Re: Index only scan sometimes switches to sequential scan for small amount of rows - Mailing list pgsql-performance

From Tomas Vondra
Subject Re: Index only scan sometimes switches to sequential scan for small amount of rows
Date
Msg-id 5512ADD2.7080402@2ndquadrant.com
Whole thread Raw
In response to Index only scan sometimes switches to sequential scan for small amount of rows  (Feike Steenbergen <feikesteenbergen@gmail.com>)
Responses Re: Index only scan sometimes switches to sequential scan for small amount of rows
Re: Index only scan sometimes switches to sequential scan for small amount of rows
List pgsql-performance
On 25.3.2015 13:04, Feike Steenbergen wrote:
...
> When analyzing pg_stats we have sometimes have the following: (Note:
> 'NOT_YET_PRINTED' has not been found during this analyze, these are
> real values)
>
>  attname                | status
>  inherited              | f
>  null_frac              | 0
>  avg_width              | 4
>  n_distinct             | 3
>  most_common_vals       | {PRINTED}
>  most_common_freqs      | {0.996567}
>  histogram_bounds       | {PREPARED,ERROR}
>  correlation            | 0.980644
>
> A question about this specific entry, which some of you may be able to
> shed some light on:
>
> most_common_vals contains only 1 entry, why is this? I would expect to
> see 3 entries, as it has n_distinct=3

To be included in the MCV list, the value has to actually appear in the
random sample at least twice, IIRC. If the values are very rare (e.g. if
you only have such 10 rows out of 3.5M), that may not happen.
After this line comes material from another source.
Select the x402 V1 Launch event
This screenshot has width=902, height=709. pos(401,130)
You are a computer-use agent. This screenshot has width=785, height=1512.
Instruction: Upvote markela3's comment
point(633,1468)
You may try increasing the statistics target for this column, which
should make the sample larger and stats more detailed (max is 10000,
which should use sample ~3M rows, i.e. almost the whole table).

> When looking at
> http://www.postgresql.org/docs/current/static/row-estimation-examples.html
> we can see that an estimate > 5000 is what is to be expected for these
> statistics:
>
> # select ( (1 - 0.996567)/2 * 3500000 )::int;
>  int4
> ------
>  6008
> (1 row)
>
> But why does it not record the frequency of 'PREPARED' and 'ERROR'
> in most_common_*?

Can you post results for this query?

SELECT stats, COUNT(*) FROM print_list group by 1

I'd like to know how frequent the other values are.

>
> Our current strategies in mitigating this problem is decreasing the
> autovacuum_*_scale_factor for this specific table, therefore
> triggering more analyses and vacuums.

I'm not sure this is a good solution. The problem is elsewhere, IMHO.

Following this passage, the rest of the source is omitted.